A recent visit to a remote community in the NT by this author revealed a situation where the visiting pharmacist spent the time checking for out of date product and assisting with the ordering while medication reviews, education and information programs for clients and clinicians had to take a back seat. And at the same health service dosette boxes were still being used because the clinic budget could not afford the cost of Websterpaks. It is a pity some Fourth Agreement money could not be used specifically for this. It would certainly be more towards the quality use of medicine goals.

But it is not just in remote Aboriginal health that the health system is being let down by “pharmacy” - it is also in urban areas. In urban Aboriginal health services the cry has been to “…give us Section 100”. Why? Because they have been told it gets the PBS product for nothing. As for what happens then? - it has never been near enough to ask but obviously it would need a pharmacist on the premises to dispense the prescriptions that are written in accordance with State/Territory law. No support from the retail pharmacy lobby is probably the reason why this has never got off the ground and yet all that is needed is a Ministerial regulation saying that the same claiming procedure can be used by an AHS as is used for the remote PBS business – and by an approved pharmacy operating from within the precinct of the AHS. As pharmacies have to be owned by pharmacists (everywhere except the NT) the pharmacy could also be a Guild Member.

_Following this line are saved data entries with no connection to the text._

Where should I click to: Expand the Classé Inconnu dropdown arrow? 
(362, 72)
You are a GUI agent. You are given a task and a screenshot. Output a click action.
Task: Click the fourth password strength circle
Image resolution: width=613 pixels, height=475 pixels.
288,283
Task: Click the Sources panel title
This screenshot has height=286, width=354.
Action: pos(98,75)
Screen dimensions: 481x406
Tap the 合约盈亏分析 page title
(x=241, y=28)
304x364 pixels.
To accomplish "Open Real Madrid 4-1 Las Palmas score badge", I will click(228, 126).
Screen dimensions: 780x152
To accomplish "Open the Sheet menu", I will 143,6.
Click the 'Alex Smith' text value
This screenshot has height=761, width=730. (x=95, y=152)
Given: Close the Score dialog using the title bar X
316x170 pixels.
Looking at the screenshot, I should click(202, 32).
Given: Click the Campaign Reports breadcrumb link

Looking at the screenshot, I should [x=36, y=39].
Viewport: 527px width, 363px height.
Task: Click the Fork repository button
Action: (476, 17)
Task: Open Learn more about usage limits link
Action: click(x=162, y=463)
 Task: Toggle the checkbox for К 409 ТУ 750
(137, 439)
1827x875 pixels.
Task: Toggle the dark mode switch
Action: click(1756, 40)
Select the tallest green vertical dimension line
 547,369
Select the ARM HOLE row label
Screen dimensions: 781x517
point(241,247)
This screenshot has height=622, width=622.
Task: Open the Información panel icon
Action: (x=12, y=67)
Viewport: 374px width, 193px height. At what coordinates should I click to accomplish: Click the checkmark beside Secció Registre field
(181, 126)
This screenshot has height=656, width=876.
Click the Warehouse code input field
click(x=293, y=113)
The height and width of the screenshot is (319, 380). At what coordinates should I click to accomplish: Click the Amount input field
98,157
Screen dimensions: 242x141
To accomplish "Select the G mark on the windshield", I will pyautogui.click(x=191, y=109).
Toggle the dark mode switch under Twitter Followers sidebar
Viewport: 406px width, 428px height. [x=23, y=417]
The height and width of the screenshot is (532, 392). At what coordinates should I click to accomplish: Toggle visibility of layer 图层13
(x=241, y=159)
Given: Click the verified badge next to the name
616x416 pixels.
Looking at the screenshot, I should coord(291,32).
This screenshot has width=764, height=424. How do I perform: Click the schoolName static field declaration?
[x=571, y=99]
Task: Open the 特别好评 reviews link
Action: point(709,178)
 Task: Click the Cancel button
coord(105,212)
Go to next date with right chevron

The improvement this would create is huge with a pharmacist on site, product sourced from wholesalers and the PBS used to claim the cost. The AHS would need to meet the cost of the pharmacist and this could be included in the business model where a retail pharmacy worked in collaboration with the AHS to provide the business expertise, management and professional oversight.

Sounds easy and should be - apart from the barriers that will be put forward to protect the status quo in retail pharmacy land.

Maybe the new Federal Government Department for Finance and Deregulation will have something to say about competition policy now that Labor is back in power and it will be able to pick up the pieces that were left on the “cutting room floor” after the National Competition Policy reviews around the turn of the millennium. It was after all Labor under Hawke and Keating that started off that whole process of deregulation. Watch out pharmacy – you are still on that cutting room floor after the deals done behind the scenes with the NCP review of pharmacy regulation.